Provided data
★ ★ ★ ★ ★

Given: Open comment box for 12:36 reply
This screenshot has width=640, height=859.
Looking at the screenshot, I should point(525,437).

★ ★ ★ ★ ★

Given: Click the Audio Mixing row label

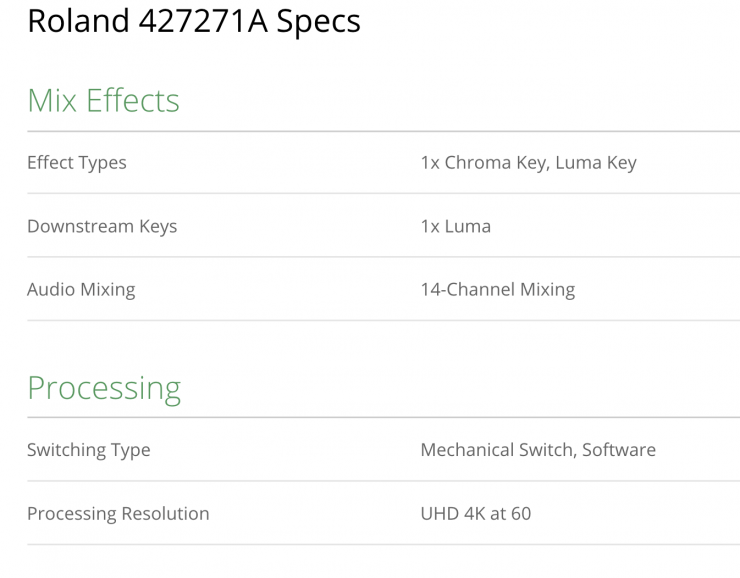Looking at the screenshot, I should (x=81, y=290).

★ ★ ★ ★ ★

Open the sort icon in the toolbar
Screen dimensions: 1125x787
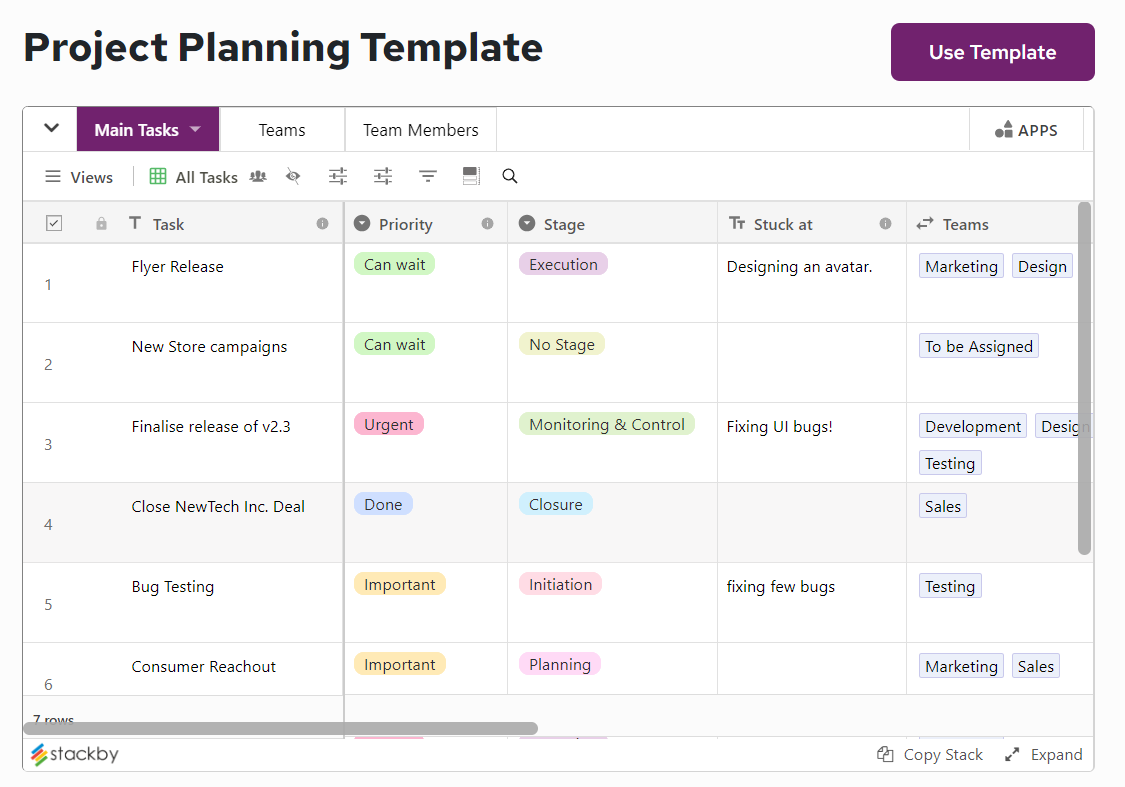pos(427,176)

★ ★ ★ ★ ★

What is asked
Begin at the line that has "Given: Open comment box for 12:36 reply" and stop after the line that has "Looking at the screenshot, I should point(525,437).". Reproduce only those lines, with "comment box" swapped for "reply box" and nothing else changed.

Answer to this task
Given: Open reply box for 12:36 reply
This screenshot has width=640, height=859.
Looking at the screenshot, I should point(525,437).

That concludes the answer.